Work required – Reproduce every one of the following records word for word.

Data lines –
= = = = =
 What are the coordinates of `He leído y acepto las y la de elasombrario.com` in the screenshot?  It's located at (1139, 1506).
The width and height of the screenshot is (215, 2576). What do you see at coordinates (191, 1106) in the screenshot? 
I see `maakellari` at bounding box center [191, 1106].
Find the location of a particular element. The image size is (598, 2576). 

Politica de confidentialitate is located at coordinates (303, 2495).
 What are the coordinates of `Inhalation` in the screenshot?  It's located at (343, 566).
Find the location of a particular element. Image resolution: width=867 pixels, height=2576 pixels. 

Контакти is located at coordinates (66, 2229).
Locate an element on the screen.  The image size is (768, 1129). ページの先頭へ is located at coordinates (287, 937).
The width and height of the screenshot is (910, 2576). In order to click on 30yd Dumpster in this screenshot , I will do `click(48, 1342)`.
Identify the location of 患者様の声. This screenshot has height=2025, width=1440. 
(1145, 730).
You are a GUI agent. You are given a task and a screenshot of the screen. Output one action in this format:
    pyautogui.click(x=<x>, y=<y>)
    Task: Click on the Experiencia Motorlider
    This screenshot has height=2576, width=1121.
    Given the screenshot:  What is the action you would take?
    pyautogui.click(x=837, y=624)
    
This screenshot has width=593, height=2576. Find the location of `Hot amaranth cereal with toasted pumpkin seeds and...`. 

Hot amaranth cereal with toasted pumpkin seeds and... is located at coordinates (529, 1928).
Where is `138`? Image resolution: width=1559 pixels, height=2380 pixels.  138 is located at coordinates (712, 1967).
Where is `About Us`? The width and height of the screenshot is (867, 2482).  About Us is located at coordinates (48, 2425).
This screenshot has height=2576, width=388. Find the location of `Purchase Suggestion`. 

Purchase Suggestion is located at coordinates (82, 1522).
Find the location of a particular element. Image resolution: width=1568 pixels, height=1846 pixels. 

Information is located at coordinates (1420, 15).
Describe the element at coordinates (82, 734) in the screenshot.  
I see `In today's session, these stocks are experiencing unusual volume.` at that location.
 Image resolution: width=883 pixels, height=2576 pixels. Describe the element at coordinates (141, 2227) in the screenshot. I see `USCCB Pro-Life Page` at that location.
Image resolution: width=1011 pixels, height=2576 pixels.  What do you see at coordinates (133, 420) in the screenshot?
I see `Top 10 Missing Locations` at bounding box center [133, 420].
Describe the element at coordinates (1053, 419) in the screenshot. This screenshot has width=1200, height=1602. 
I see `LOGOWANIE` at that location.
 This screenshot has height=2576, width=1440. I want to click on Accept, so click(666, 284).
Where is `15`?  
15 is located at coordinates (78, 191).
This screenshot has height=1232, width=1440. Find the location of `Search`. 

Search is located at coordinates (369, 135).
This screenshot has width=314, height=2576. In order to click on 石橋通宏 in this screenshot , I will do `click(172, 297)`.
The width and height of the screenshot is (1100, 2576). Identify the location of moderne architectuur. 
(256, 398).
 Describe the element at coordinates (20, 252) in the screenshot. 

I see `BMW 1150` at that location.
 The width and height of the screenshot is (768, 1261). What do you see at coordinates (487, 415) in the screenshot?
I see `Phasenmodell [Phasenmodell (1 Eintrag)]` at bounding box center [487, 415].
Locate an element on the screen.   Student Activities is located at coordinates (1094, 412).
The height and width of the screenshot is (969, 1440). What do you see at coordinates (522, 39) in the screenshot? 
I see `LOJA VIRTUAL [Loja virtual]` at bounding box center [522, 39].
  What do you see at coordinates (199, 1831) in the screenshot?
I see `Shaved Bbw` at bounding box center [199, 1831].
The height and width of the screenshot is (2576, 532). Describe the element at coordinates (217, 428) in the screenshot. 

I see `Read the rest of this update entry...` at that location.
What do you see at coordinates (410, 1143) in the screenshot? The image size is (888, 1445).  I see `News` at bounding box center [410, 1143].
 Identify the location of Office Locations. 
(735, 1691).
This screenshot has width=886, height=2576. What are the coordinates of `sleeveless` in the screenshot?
= = = = =
The completed task –
 What are the coordinates of `He leído y acepto las y la de elasombrario.com` in the screenshot?  It's located at (1139, 1506).
The width and height of the screenshot is (215, 2576). What do you see at coordinates (191, 1106) in the screenshot? 
I see `maakellari` at bounding box center [191, 1106].
Find the location of a particular element. The image size is (598, 2576). 

Politica de confidentialitate is located at coordinates (303, 2495).
 What are the coordinates of `Inhalation` in the screenshot?  It's located at (343, 566).
Find the location of a particular element. Image resolution: width=867 pixels, height=2576 pixels. 

Контакти is located at coordinates (66, 2229).
Locate an element on the screen.  The image size is (768, 1129). ページの先頭へ is located at coordinates (287, 937).
The width and height of the screenshot is (910, 2576). In order to click on 30yd Dumpster in this screenshot , I will do `click(48, 1342)`.
Identify the location of 患者様の声. This screenshot has height=2025, width=1440. 
(1145, 730).
You are a GUI agent. You are given a task and a screenshot of the screen. Output one action in this format:
    pyautogui.click(x=<x>, y=<y>)
    Task: Click on the Experiencia Motorlider
    This screenshot has height=2576, width=1121.
    Given the screenshot:  What is the action you would take?
    pyautogui.click(x=837, y=624)
    
This screenshot has width=593, height=2576. Find the location of `Hot amaranth cereal with toasted pumpkin seeds and...`. 

Hot amaranth cereal with toasted pumpkin seeds and... is located at coordinates (529, 1928).
Where is `138`? Image resolution: width=1559 pixels, height=2380 pixels.  138 is located at coordinates (712, 1967).
Where is `About Us`? The width and height of the screenshot is (867, 2482).  About Us is located at coordinates (48, 2425).
This screenshot has height=2576, width=388. Find the location of `Purchase Suggestion`. 

Purchase Suggestion is located at coordinates (82, 1522).
Find the location of a particular element. Image resolution: width=1568 pixels, height=1846 pixels. 

Information is located at coordinates (1420, 15).
Describe the element at coordinates (82, 734) in the screenshot.  
I see `In today's session, these stocks are experiencing unusual volume.` at that location.
 Image resolution: width=883 pixels, height=2576 pixels. Describe the element at coordinates (141, 2227) in the screenshot. I see `USCCB Pro-Life Page` at that location.
Image resolution: width=1011 pixels, height=2576 pixels.  What do you see at coordinates (133, 420) in the screenshot?
I see `Top 10 Missing Locations` at bounding box center [133, 420].
Describe the element at coordinates (1053, 419) in the screenshot. This screenshot has width=1200, height=1602. 
I see `LOGOWANIE` at that location.
 This screenshot has height=2576, width=1440. I want to click on Accept, so click(666, 284).
Where is `15`?  
15 is located at coordinates (78, 191).
This screenshot has height=1232, width=1440. Find the location of `Search`. 

Search is located at coordinates (369, 135).
This screenshot has width=314, height=2576. In order to click on 石橋通宏 in this screenshot , I will do `click(172, 297)`.
The width and height of the screenshot is (1100, 2576). Identify the location of moderne architectuur. 
(256, 398).
 Describe the element at coordinates (20, 252) in the screenshot. 

I see `BMW 1150` at that location.
 The width and height of the screenshot is (768, 1261). What do you see at coordinates (487, 415) in the screenshot?
I see `Phasenmodell [Phasenmodell (1 Eintrag)]` at bounding box center [487, 415].
Locate an element on the screen.   Student Activities is located at coordinates (1094, 412).
The height and width of the screenshot is (969, 1440). What do you see at coordinates (522, 39) in the screenshot? 
I see `LOJA VIRTUAL [Loja virtual]` at bounding box center [522, 39].
  What do you see at coordinates (199, 1831) in the screenshot?
I see `Shaved Bbw` at bounding box center [199, 1831].
The height and width of the screenshot is (2576, 532). Describe the element at coordinates (217, 428) in the screenshot. 

I see `Read the rest of this update entry...` at that location.
What do you see at coordinates (410, 1143) in the screenshot? The image size is (888, 1445).  I see `News` at bounding box center [410, 1143].
 Identify the location of Office Locations. 
(735, 1691).
This screenshot has width=886, height=2576. What are the coordinates of `sleeveless` in the screenshot?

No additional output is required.